_WYBRANY FRAGMENT_:

____

Zobacz pełną wersję : czarne wykwity na więźbie
bobiczek
14-08-2002, 14:28
One mi się zrobiły jak drzewo poleżało parę dni po transporcie z tartaku.
Walnąłem je bez przekładki na tydzień i to wystarczyło.
Trochę się boję czy nie zagrzybieje w tych miejscach(a może to jest już grzyb?).
Wygląda to czarne nie ciekawie.
Jak to usunąć i czy bardzo się tym martwić.
Usuwać na dole czy może po złożeniu więźby na dachu.
Miał ktoś takie same przykre doświadczenie?
Drzewo było impregnowane przed dostawą i dość mokre po kąpieli.
plonskij
14-08-2002, 14:36
To są chyba poprostu pleśnie a może szczerniało od wody - samo drewno - chociaż to za krótki okres.
Zeskrob nożem - na impregnowanym drewnie [a takie jest] nie będzie się rozwijać.
Może być też sinizna drewna[rodzaj grzyba] ale jest on niegroźny - nie osłabia drewna mechanicznie wygląda tylko paskudnie.

____

_CEL_: Podaj, w jaki sposób w wątku o czarnych wykwitach na więźbie radzi się usunąć te wykwity.

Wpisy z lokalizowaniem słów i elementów
____

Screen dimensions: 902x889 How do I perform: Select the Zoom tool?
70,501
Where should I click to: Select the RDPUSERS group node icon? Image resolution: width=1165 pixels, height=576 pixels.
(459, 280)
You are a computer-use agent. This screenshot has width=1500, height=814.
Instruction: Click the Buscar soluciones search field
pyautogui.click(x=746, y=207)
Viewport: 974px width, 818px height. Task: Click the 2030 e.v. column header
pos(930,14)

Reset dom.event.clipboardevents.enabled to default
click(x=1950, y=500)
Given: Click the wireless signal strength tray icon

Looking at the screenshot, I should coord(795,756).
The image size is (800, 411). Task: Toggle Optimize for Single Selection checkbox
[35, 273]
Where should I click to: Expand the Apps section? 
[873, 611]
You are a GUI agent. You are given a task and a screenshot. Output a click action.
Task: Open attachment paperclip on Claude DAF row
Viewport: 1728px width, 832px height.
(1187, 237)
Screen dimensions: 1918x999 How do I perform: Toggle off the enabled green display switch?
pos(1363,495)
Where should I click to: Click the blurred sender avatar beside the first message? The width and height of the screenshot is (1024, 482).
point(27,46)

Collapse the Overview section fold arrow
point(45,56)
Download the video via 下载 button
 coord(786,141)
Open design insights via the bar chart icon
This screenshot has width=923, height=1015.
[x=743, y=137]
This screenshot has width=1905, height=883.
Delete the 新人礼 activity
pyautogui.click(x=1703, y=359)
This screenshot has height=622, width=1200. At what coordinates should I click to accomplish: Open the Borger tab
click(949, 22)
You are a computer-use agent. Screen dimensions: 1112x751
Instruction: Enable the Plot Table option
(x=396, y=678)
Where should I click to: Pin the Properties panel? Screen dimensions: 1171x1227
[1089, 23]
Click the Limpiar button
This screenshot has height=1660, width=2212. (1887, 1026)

____

_ROZWIĄZANIE ZADANIA_: Zeskrobać je nożem.